I need a clear explanation here. Why does the following code work ?

foo1 = foo1[0] = [0] 

Ok, I know assignments are done left to right.

How does python understand foo1 is a list?

Btw I know foo1 ends up as [[...]] its first element being itself.

Answer 1

Because

foo1 = foo1[0] = [0] 

is equivalent to

temp = [0] foo1 = temp  foo1[0] = temp  

it first evaluates expression and then assigns from left to right. Analyzing this line by line you'll get what's going on: - first a list is created in temp - then list temp is assigned to foo1 making it a list (answers your actual question) - 3rd line just makes an assignment of first element to the list itself (thus [[...]] in output)

Update 2: changed related question as per @blhsing comment to a more related discussion: Python Multiple Assignment Statements In One Line

Answer 2

Python variables know their types based on the type of variable assigned to it. It is a dynamically typed language.
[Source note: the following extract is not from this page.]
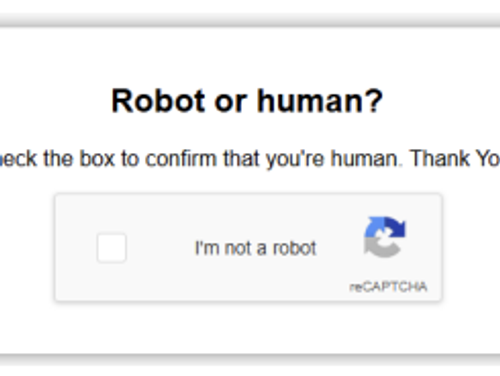
Task: Click the word "not" in the captcha label
Action: [238, 248]
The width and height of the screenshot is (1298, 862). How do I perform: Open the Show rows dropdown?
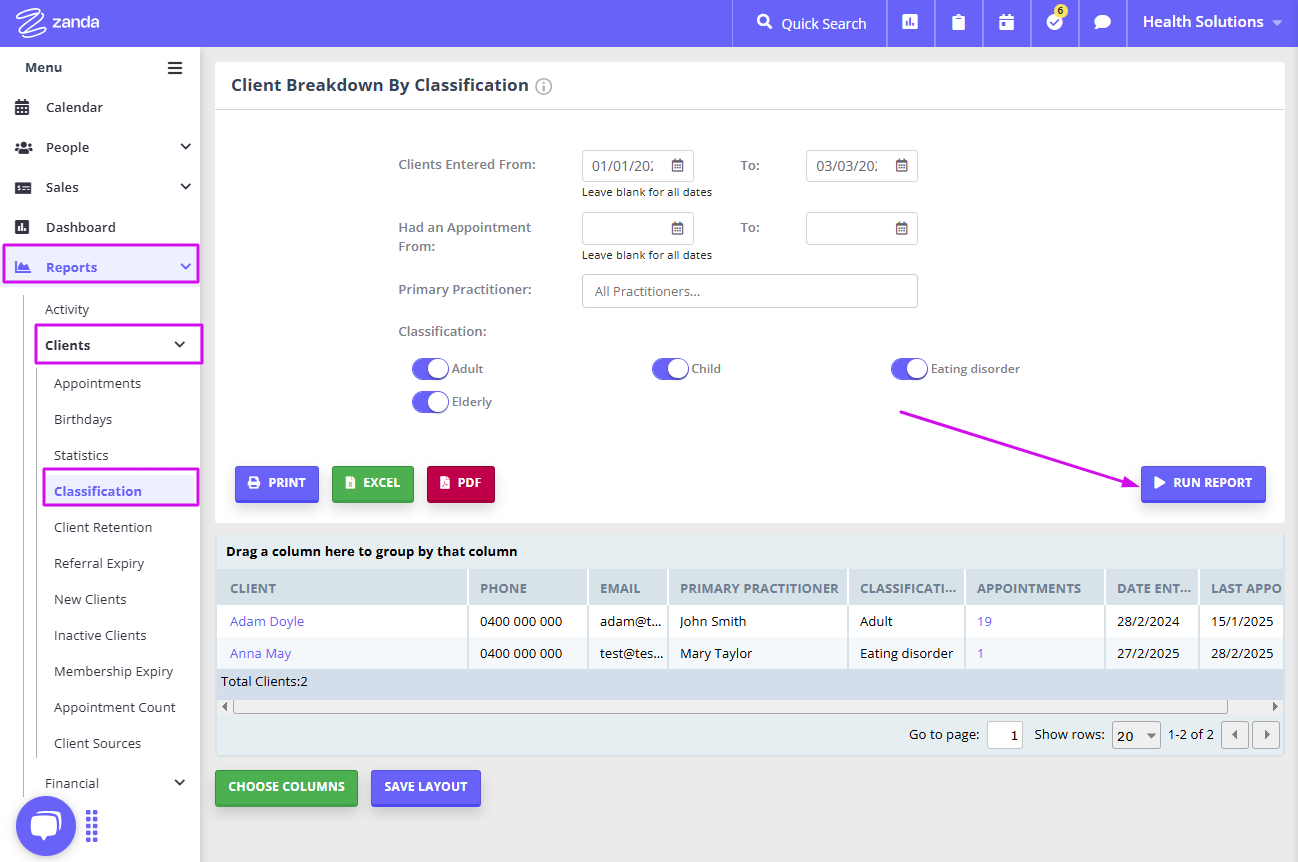tap(1135, 733)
In your code, the interpreter sees foo1 = foo1[0] = [0] and it finds a value at the end, which is [0]. It is a list with one element 0. Now, this gets assigned to the first element of the list foo1 through foo1[0] = [0]. But since foo1 is already declared, it creates an object which has a pointer to itself, and hence foo1 gets self-referenced infinitely, with the innermost list having 0.

The structure of the list foo1 will be the same when the code is foo1 = foo1[0].

The object foo1 has entered an infinite self-referenced loop.